Two men entered, carrying an unconscious woman in a frilly dress, one of whose legs was hanging at an odd angle. Her bloodstained face had been so flattened that it no longer looked human. Semacgus rushed to her, but after a brief examination he rose and shook his head. Other bodies were arriving, equally devoid of breath. For a while, they helped to receive the injured with the meagre means at their disposal. Nicolas was waiting for the return of the emissary who had been sent to Sartine. When he did not reappear, Nicolas retrieved his coat and went outside in order to get a clearer picture of the disaster. He took Semacgus with him.

After making their way through the crowds of people coming in and out of the building – some of them, they were annoyed to observe, mere idle onlookers – they emerged on Place Louis XV. The great noise of the festivities had died down, but cries and
moans rose on all sides. Nicolas ran straight into Inspector Bourdeau, his deputy, who was giving orders to some men of the watch.

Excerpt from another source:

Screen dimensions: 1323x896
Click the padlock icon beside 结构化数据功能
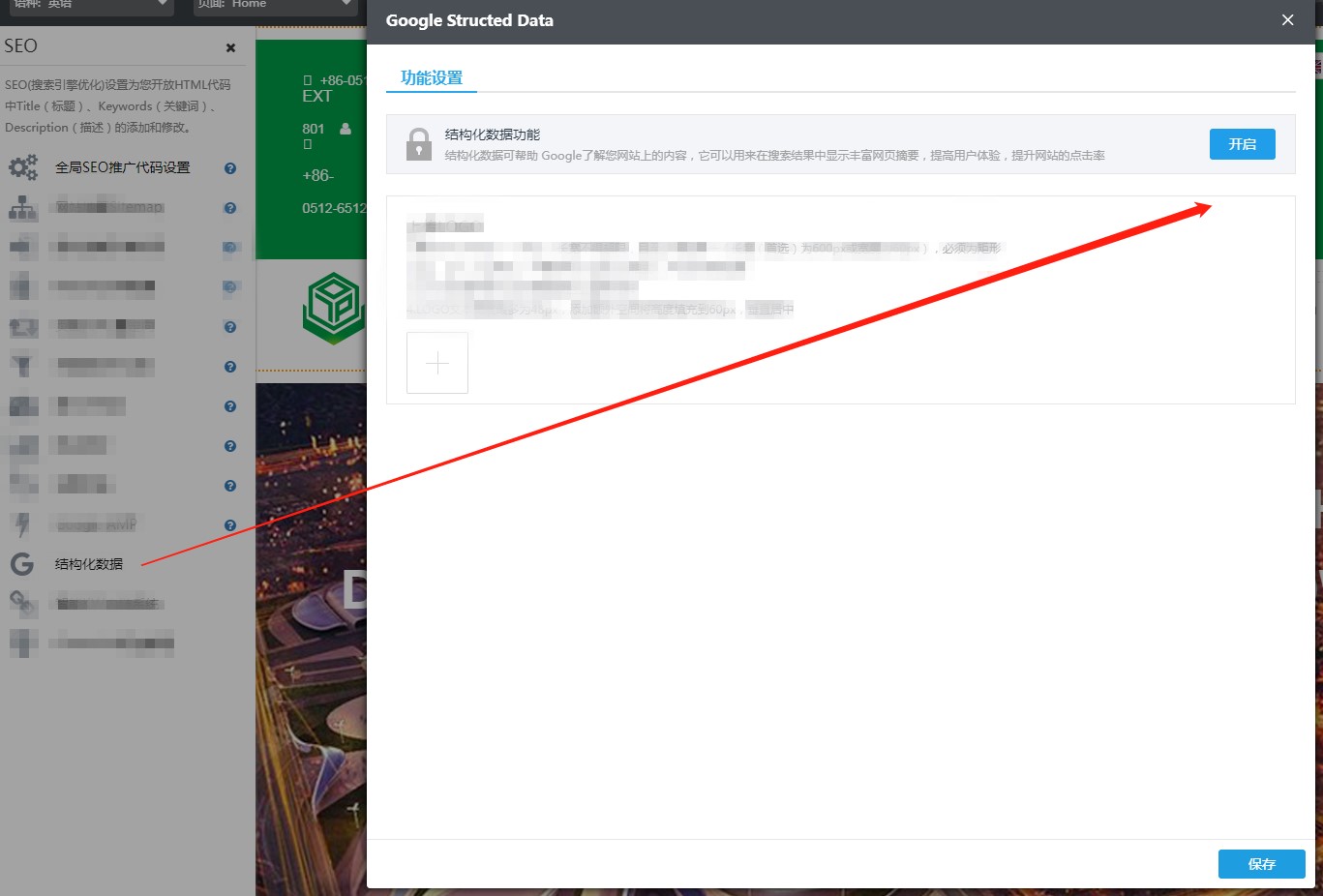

‘Ah, Nicolas!’ he exclaimed. ‘We don’t know if we’re coming or going! The fire has been contained, the water pumps from La Madeleine and Saint-Honoré market have seen to that. Most of the criminals have scattered, although some are still trying to strip the dead of their belongings. The victims are being removed, and those bodies that have been identified have been taken to the boulevard.’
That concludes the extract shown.